====== RECORDS FOR THIS EXERCISE

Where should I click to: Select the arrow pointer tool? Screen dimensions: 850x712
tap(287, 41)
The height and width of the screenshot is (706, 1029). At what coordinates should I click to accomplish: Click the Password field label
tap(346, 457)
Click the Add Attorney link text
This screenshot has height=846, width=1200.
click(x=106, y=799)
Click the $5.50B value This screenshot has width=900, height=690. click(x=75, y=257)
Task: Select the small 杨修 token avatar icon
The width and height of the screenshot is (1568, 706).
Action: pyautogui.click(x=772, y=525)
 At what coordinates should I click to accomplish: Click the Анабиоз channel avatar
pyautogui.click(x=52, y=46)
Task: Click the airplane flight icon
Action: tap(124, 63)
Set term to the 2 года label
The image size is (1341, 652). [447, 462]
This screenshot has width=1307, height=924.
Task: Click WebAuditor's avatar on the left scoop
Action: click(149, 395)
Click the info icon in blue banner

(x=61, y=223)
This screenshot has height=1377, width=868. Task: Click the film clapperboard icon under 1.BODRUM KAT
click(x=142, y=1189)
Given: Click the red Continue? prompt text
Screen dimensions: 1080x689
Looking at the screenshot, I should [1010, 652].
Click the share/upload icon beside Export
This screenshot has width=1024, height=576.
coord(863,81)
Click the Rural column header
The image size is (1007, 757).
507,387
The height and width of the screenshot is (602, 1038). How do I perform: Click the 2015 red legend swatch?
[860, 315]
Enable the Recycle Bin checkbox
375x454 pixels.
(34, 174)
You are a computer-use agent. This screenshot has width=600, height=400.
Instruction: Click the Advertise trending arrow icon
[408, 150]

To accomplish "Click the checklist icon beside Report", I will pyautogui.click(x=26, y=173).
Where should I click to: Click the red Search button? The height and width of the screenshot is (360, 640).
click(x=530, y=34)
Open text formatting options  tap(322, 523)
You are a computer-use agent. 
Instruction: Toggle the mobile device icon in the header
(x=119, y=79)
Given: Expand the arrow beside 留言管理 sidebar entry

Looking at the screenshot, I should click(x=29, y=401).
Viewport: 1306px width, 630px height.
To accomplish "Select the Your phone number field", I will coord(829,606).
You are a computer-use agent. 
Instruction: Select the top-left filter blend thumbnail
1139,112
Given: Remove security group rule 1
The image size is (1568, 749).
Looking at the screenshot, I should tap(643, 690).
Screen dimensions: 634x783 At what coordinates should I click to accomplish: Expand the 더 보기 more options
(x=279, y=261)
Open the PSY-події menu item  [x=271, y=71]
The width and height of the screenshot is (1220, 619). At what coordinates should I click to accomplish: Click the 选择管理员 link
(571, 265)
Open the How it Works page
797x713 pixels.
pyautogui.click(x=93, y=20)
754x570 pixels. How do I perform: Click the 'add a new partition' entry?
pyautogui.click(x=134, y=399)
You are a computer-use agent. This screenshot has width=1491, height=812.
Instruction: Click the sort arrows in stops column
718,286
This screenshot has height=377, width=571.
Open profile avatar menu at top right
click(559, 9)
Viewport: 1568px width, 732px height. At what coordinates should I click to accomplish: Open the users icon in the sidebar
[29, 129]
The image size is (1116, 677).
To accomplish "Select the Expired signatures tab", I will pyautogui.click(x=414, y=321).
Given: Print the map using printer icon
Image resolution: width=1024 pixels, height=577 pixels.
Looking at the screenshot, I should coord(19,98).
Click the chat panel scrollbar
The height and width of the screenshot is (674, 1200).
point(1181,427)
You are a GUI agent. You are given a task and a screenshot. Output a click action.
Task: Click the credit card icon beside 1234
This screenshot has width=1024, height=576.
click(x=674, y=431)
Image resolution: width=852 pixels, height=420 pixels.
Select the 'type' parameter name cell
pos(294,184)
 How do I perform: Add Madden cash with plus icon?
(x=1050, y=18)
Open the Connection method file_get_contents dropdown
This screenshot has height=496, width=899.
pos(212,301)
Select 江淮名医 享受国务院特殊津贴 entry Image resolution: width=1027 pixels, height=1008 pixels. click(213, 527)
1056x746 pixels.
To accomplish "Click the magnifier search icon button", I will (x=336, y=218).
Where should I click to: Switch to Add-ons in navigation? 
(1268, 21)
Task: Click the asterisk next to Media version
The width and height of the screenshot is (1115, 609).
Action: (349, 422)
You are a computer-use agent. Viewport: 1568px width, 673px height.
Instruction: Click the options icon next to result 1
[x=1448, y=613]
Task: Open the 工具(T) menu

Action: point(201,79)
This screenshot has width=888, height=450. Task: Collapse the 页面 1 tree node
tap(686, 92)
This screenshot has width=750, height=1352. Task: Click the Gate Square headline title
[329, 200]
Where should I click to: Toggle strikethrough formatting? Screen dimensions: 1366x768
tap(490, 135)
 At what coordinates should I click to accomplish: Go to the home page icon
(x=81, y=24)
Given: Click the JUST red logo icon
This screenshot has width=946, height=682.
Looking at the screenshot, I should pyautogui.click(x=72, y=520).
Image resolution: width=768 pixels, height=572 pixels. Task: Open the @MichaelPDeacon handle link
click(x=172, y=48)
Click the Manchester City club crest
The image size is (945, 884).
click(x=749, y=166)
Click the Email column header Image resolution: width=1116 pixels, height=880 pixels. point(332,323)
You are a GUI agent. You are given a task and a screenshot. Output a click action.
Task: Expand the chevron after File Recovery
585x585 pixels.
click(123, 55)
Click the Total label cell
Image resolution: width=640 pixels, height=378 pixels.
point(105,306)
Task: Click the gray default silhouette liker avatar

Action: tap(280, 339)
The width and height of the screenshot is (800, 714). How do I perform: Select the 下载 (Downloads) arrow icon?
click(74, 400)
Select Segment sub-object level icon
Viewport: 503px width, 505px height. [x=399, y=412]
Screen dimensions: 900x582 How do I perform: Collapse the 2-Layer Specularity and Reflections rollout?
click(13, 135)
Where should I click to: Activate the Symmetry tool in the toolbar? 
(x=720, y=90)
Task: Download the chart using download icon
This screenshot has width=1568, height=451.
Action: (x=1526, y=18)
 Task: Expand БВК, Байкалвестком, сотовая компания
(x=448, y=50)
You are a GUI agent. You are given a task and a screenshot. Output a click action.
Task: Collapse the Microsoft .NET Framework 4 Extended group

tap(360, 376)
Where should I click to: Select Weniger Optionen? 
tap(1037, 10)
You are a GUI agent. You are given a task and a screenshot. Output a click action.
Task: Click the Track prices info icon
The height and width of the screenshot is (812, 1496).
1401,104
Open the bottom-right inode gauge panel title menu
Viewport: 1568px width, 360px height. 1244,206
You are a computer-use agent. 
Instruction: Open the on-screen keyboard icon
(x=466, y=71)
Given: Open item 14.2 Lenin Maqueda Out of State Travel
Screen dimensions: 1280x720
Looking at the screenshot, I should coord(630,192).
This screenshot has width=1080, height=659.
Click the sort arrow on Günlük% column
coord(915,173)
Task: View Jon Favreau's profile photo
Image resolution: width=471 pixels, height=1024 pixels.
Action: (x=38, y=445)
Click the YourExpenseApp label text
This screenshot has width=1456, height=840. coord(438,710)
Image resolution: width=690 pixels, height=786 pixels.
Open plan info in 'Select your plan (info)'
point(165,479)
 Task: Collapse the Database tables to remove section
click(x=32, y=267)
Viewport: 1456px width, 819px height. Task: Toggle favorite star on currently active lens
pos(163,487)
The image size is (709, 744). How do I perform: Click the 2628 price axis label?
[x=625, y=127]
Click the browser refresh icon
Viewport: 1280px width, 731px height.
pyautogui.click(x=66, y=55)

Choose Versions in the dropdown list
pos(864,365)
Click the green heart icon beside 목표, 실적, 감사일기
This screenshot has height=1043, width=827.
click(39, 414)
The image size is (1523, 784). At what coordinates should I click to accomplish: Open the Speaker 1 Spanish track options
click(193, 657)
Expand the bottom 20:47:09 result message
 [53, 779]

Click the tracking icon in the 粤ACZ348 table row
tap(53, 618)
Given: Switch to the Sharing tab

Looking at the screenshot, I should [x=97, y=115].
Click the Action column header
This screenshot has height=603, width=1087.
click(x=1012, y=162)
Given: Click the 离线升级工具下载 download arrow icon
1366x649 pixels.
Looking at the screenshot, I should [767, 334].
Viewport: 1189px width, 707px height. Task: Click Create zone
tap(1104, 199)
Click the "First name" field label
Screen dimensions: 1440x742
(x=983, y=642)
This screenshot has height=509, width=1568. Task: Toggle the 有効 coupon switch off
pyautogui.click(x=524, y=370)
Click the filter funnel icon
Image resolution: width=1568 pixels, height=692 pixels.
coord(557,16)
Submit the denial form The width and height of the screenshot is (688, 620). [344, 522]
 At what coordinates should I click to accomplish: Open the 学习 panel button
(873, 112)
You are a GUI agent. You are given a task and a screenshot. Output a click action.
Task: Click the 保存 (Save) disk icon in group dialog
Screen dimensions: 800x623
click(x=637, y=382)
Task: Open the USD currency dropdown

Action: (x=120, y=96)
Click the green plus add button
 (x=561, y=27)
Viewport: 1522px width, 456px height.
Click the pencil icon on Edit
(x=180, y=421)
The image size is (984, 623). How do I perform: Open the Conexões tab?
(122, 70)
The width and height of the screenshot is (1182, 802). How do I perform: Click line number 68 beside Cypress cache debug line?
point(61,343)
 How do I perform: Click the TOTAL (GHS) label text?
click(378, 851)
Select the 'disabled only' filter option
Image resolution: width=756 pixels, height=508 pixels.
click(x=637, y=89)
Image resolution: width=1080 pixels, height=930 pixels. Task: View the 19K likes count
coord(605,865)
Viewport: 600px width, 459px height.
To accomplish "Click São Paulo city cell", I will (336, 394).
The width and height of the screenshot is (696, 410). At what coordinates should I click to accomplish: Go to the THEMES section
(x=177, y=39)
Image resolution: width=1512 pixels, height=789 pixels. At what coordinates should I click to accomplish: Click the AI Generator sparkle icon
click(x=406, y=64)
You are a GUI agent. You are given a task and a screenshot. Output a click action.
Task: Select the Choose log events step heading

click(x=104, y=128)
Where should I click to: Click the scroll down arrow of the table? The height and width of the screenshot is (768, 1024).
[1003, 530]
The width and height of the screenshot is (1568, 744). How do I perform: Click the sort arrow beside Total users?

============

* EXERCISE: Determine the number of lines in the preceding data that contain the word "will". Reply with that number only.

* TASK RESULT: 5